I decided to take a different route down, a little more direct to get to the moto. As it was steep and I couldn’t go slowly without slipping, I decided to run down and stop myself using my hands cone to cone. One bit was too steep and slippy to walk on, so I went down on my bum. When I got down to the bottom, I walked up a valley which led to a dry gorge, it was a bit enclosed for my liking, I was worried a jaguar or puma might run out and get me. There are some lovely obsidian glass gems throughout the rock forest, but this valley had more than anywhere, they are easier to see in the sun. Apparently there is plenty of gold in the area but it is currently illegal to mine due to its natural importance, I am sure it’ll all be mined out in the next 20 years when the bigger Peruvian mines close!
I headed back and up in the direction of the moto, there are more rocks resting on top of formations and also a better view back onto the Golden section. I ran back to the moto as I was fairly late, our driver then decided to take me over to another section, here I slipped on some of the gravel and slid out about 15 feet luckily there was a cone to break the fall, so all I had was a sore bum and scratched hands. The elevated area we ended up in offered great views of Cerro Panculo and also further down were spectacular rock formations, three crowns, King, Queen and Prince.
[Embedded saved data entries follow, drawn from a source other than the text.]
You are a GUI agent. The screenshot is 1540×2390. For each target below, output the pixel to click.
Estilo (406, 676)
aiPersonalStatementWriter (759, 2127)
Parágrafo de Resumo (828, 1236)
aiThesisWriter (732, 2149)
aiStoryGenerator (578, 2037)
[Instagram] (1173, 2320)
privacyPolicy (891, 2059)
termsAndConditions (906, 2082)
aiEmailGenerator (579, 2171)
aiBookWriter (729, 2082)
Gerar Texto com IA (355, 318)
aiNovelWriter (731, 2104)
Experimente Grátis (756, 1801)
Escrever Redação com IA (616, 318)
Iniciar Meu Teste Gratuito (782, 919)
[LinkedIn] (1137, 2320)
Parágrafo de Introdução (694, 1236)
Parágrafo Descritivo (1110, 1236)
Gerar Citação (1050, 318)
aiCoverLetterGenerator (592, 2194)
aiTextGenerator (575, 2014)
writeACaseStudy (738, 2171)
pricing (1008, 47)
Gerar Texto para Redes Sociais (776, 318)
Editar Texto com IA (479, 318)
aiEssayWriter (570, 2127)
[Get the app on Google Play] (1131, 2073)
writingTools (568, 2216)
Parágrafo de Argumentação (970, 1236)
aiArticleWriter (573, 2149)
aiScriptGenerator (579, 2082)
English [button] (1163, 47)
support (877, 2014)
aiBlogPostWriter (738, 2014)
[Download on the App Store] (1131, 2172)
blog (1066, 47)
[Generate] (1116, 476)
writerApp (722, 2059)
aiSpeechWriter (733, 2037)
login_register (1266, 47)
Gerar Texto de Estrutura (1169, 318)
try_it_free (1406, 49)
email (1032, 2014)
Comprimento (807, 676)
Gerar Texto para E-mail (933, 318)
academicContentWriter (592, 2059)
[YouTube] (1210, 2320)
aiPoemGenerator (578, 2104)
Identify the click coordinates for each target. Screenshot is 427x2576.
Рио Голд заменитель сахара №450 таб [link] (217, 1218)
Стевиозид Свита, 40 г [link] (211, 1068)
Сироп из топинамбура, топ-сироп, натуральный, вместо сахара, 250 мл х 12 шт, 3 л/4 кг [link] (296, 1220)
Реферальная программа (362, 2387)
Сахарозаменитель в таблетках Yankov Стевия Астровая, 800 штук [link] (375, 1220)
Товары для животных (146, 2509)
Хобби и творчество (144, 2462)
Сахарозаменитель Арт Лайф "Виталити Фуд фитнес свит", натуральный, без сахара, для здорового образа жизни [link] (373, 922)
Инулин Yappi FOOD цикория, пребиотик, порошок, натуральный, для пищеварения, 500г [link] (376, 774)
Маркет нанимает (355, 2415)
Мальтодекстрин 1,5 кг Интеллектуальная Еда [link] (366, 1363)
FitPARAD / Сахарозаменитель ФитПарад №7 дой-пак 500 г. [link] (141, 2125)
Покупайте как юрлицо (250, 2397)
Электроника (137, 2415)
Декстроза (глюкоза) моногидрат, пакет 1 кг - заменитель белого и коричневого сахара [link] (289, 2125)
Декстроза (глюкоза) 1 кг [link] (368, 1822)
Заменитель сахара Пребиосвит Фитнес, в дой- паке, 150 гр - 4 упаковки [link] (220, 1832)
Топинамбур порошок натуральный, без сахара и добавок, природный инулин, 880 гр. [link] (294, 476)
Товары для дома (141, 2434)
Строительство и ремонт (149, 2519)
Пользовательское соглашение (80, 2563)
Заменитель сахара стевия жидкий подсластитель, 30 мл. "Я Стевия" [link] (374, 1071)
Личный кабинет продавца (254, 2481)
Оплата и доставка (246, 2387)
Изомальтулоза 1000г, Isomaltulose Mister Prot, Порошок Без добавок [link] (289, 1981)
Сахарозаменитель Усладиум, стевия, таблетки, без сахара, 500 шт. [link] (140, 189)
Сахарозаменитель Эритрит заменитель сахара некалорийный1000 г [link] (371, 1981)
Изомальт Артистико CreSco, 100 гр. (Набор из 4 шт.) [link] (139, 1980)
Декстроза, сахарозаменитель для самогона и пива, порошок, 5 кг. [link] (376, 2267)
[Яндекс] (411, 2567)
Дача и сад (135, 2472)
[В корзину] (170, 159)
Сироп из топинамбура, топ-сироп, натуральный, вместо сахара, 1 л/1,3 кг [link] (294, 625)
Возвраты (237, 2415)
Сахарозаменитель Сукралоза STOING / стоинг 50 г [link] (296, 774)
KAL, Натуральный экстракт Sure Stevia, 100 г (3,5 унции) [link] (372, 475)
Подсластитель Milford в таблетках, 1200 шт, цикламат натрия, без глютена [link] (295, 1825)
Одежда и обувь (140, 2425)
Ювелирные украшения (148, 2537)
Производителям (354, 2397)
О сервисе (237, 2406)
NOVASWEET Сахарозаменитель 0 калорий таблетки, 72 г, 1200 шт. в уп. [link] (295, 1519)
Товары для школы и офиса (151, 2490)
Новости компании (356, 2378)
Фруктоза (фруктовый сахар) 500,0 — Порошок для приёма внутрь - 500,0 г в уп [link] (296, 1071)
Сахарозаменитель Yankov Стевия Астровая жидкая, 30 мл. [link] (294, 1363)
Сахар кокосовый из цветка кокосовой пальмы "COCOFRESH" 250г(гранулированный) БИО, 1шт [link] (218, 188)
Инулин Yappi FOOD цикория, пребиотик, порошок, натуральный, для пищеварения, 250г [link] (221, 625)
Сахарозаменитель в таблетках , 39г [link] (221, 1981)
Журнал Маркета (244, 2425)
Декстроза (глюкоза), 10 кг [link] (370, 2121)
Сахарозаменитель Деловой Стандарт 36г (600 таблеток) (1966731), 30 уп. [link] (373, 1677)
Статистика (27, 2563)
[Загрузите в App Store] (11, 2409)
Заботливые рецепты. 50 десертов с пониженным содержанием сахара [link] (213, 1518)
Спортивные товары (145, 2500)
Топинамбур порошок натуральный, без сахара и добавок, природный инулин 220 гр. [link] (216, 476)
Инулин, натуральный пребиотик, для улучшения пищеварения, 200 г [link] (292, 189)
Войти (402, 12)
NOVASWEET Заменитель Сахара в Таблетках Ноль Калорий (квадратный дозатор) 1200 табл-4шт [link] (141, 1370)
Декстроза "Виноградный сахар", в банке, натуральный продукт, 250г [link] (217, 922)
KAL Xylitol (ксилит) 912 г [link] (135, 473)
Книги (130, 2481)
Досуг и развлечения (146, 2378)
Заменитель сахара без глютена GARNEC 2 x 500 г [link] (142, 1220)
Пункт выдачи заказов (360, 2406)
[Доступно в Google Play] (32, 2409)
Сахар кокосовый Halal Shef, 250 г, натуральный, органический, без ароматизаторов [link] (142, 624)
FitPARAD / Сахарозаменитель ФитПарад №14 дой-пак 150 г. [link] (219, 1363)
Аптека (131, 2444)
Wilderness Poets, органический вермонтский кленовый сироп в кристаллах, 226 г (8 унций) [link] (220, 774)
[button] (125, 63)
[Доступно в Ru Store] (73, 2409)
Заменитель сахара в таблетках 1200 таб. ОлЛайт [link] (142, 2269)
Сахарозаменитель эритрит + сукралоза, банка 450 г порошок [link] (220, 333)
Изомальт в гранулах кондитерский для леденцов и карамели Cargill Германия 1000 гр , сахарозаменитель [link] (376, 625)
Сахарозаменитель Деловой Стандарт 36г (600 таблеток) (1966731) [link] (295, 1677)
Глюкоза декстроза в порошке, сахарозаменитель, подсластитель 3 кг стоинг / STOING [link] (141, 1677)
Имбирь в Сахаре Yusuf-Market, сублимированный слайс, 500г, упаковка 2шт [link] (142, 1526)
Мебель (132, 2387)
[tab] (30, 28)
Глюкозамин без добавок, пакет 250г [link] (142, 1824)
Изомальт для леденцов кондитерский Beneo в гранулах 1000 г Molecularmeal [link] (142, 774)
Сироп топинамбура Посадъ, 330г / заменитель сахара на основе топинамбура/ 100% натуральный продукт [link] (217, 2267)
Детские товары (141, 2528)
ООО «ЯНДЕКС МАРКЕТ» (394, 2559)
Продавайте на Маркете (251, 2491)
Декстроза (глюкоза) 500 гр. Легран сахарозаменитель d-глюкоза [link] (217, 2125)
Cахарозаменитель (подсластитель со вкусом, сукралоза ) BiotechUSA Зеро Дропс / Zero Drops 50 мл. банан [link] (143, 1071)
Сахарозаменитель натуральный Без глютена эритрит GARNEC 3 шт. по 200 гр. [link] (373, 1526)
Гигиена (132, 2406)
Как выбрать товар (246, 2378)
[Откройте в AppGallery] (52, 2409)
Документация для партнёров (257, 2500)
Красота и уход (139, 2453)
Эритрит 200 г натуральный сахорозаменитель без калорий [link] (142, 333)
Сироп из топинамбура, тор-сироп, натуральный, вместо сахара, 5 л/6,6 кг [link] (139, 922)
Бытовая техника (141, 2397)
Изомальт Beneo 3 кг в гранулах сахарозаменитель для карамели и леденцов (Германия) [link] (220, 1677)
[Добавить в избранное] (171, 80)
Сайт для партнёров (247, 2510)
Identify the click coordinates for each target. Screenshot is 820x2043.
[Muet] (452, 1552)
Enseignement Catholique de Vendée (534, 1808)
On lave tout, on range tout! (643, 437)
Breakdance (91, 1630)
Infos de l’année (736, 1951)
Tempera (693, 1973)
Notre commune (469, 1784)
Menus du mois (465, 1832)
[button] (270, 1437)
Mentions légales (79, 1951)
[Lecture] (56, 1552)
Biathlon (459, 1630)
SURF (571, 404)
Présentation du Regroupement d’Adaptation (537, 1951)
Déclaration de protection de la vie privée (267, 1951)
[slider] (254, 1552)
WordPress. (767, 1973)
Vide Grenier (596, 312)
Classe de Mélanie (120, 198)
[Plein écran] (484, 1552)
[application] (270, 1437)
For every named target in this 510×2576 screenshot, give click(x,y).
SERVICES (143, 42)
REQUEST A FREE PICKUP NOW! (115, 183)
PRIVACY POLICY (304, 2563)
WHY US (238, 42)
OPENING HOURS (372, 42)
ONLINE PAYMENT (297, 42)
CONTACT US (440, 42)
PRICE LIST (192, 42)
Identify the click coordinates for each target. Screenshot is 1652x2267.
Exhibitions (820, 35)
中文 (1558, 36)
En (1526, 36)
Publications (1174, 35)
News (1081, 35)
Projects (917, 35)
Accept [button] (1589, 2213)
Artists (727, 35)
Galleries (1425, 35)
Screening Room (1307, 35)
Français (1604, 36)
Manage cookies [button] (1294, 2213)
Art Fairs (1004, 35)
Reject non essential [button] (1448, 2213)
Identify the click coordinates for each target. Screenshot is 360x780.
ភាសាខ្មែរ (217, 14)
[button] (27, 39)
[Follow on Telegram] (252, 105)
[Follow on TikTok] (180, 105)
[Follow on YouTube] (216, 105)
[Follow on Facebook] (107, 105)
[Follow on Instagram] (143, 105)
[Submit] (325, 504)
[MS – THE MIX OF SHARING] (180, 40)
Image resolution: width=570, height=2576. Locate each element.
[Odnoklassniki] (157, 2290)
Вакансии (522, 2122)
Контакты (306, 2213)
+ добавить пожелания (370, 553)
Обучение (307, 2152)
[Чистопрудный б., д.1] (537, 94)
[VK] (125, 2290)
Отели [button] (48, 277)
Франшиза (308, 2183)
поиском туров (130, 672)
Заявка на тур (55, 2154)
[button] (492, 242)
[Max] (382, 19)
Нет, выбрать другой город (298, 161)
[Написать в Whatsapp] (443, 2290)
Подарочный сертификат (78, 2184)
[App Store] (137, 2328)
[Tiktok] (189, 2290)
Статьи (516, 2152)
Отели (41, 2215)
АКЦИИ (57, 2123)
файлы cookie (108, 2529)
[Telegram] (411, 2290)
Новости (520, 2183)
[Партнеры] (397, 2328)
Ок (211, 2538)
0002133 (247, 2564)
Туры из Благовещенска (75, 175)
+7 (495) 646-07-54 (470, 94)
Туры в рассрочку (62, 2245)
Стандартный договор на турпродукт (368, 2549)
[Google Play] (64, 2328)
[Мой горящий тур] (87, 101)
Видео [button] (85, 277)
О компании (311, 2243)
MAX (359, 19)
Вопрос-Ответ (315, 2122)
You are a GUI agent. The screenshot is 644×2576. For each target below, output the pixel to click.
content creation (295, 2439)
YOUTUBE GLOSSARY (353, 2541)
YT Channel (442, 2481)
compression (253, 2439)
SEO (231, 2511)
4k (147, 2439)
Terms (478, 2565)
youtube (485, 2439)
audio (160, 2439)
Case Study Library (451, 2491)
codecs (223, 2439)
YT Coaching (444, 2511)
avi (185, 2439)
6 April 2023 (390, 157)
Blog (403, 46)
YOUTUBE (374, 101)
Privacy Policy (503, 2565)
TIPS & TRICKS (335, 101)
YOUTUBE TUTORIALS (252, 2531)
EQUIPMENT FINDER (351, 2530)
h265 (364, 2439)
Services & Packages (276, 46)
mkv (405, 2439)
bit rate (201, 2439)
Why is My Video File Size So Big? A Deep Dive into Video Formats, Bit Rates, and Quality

The journey back to Pampachiri was easy enough, we broke down only once, saw condors across a narrow valley, picked up another passenger and had a few photo stops.
Back at Pampachiri we stopped at El Silencio restaurant and had a nice stew for lunch with chicha morada black corn drink. We met a Peruvian tourist at lunch and walked up the town with her. We then booked our bus ticket for 5am, there was one at 3am but we decided to try to get a bit of sleep in Hotel Cristobal. We then visited the church which was as wacky as the one in Andahuaylas, it was hard to see what holds it together and there were some pretty cool statues. I climbed up the bell tower which had 3 antique bells on top and gave a decent view of the square, I also got to smack my head off the ceiling on the stairs, I am short so it must have been built for some pretty tiny people. Other than this there are some nice views from the town and the option of heading to a waterfall a couple of kms out of town.
We returned to the hotel and slept til about 4am and got up to catch our collectivo. This collectivo was packed full and we were in the back this time, it was also freezing. Our driver was also a bit of a lunatic, as in he drove very fast. The sunrise was kind of a relief as we knew he could see where he was going, unfortunately we could see what he was doing which didn’t help our nerves or stomachs. This journey took 2 hours 30, two hours shorter than our journey to Pampachiri. We had planned to spend another night in Andahuaylas but as this journey was so short arriving before 8, we decided to collect or bags and head to Abancay en route to Cusco. I would really recommend the trip to Pampachiri especially if you are spending time in Cusco, it is truly worth the effort just to see the smurf houses and the porcupine rock forest.